Textabschnitt:
Kreis Kleve Zu viele Wildschweine im Reichswald

Kreis Kleve · Wenn Bucheckern und Eicheln übermäßig zur Verfügung stehen, bekommt das derart gut genährte Schwarzwild besonders viel Nachwuchs. Population wächst zu stark, Jäger müssen ordentlich "Strecke machen".

Auch, wenn mancher die Tiere in freier Wildbahn noch nie gesehen hat: Die Wildschwein-Population wächst ständig. In einigen Bereichen Deutschlands sehen Fachleute dies schon als erhebliches Problem an, am Niederrhein hält sich die Sorge im Rahmen. Zumal die Jäger die Schweine intensiv bejagen - mit Billigung sogar der meisten Naturschützer. Denn wenn sie sich zu stark ausbreiten, können Wildschweine erheblichen Schaden in der Landwirtschaft anrichten.

Oliver Keuling von der Tierärztlichen Hochschule Hannover, an der auch hiesige Veterinäre oft studiert haben, erklärt: "In drei Jahren wäre die natürliche Kapazitätsgrenze erreicht, wenn nicht bejagt würde." Das bedeutet, dass sich die natürliche Population innerhalb so kurzer Zeit um das Dreifache vermehren würde. Denn die weiblichen Tiere bekommen pro Wurf bis zu zehn Junge. Und wenn, wie der Wildbiologe hochgerechnet hat, 30 Tiere pro Quadratmeter durch die Wälder streifen, wird das Futter knapp. Dann müssen die Felder herhalten, und der verletzliche Friede zwischen Landwirtschaft und Tierschutz ist einmal mehr bedroht.

Gespeicherte Daten:
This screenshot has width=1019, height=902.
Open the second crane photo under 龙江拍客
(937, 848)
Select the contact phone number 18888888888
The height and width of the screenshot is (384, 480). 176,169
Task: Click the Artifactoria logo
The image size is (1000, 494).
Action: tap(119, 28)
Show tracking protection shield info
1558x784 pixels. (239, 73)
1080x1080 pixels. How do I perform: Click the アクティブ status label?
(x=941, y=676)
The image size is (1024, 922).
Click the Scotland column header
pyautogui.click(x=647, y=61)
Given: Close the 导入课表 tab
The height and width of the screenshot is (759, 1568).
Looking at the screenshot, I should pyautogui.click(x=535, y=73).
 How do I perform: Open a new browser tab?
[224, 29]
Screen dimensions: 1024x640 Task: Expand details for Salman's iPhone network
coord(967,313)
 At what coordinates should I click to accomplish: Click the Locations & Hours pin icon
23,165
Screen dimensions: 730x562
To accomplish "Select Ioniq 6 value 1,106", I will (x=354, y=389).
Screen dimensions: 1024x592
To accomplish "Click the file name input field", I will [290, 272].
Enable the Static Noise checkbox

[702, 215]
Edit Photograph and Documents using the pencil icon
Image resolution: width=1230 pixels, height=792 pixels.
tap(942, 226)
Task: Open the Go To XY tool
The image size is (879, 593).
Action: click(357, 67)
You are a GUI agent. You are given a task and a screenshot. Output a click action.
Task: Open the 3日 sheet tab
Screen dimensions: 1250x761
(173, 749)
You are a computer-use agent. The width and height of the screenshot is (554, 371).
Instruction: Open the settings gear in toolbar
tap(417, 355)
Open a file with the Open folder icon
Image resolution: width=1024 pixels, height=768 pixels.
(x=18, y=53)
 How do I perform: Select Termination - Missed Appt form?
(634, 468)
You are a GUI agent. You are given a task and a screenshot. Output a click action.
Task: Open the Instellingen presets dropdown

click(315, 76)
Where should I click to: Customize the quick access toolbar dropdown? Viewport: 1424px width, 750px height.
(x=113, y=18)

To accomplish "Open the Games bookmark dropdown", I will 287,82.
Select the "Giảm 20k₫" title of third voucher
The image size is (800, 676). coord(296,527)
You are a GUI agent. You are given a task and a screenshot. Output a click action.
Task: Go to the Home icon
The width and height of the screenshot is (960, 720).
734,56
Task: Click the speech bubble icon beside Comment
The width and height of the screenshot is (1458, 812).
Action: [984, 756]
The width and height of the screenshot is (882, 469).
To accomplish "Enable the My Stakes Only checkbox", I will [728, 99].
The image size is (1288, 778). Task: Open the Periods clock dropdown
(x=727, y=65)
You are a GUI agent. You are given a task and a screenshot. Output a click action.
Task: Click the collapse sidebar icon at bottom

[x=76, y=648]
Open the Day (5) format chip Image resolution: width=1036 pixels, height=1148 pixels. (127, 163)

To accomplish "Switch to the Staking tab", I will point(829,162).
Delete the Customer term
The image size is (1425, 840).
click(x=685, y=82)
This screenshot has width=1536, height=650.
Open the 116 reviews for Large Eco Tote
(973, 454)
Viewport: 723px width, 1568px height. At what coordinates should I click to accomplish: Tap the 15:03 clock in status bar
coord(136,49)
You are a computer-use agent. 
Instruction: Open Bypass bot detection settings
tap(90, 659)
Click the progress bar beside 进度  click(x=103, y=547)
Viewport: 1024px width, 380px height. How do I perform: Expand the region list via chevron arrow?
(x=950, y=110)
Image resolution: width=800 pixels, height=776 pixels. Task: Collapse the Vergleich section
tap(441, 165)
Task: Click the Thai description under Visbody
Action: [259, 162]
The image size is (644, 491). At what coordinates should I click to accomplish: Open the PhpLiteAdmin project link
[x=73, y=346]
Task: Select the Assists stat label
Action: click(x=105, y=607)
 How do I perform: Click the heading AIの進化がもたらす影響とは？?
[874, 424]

Anforderung A:
Übertragen Sie den Satz „Denn wenn sie sich zu stark ausbreiten, können Wildschweine erheblichen Schaden in der Landwirtschaft anrichten.“ aus dem Textabschnitt ins Englische.
Anforderung B:
Führen Sie alle geografischen Namen (Orte, Regionen, Länder) auf, die im Textabschnitt vorkommen.
Anforderung C:
Entnehmen Sie dem Textabschnitt den Wortlaut, der bei "Kreis Kleve ·" beginnt und bei "der Landwirtschaft anrichten." endet.

Ergebnis A:
For if they spread too much, wild boars can cause considerable damage to agriculture.

Ergebnis B:
Kreis Kleve, Reichswald, Deutschland, Niederrhein, Hannover

Ergebnis C:
Kreis Kleve · Wenn Bucheckern und Eicheln übermäßig zur Verfügung stehen, bekommt das derart gut genährte Schwarzwild besonders viel Nachwuchs. Population wächst zu stark, Jäger müssen ordentlich "Strecke machen".

Auch, wenn mancher die Tiere in freier Wildbahn noch nie gesehen hat: Die Wildschwein-Population wächst ständig. In einigen Bereichen Deutschlands sehen Fachleute dies schon als erhebliches Problem an, am Niederrhein hält sich die Sorge im Rahmen. Zumal die Jäger die Schweine intensiv bejagen - mit Billigung sogar der meisten Naturschützer. Denn wenn sie sich zu stark ausbreiten, können Wildschweine erheblichen Schaden in der Landwirtschaft anrichten.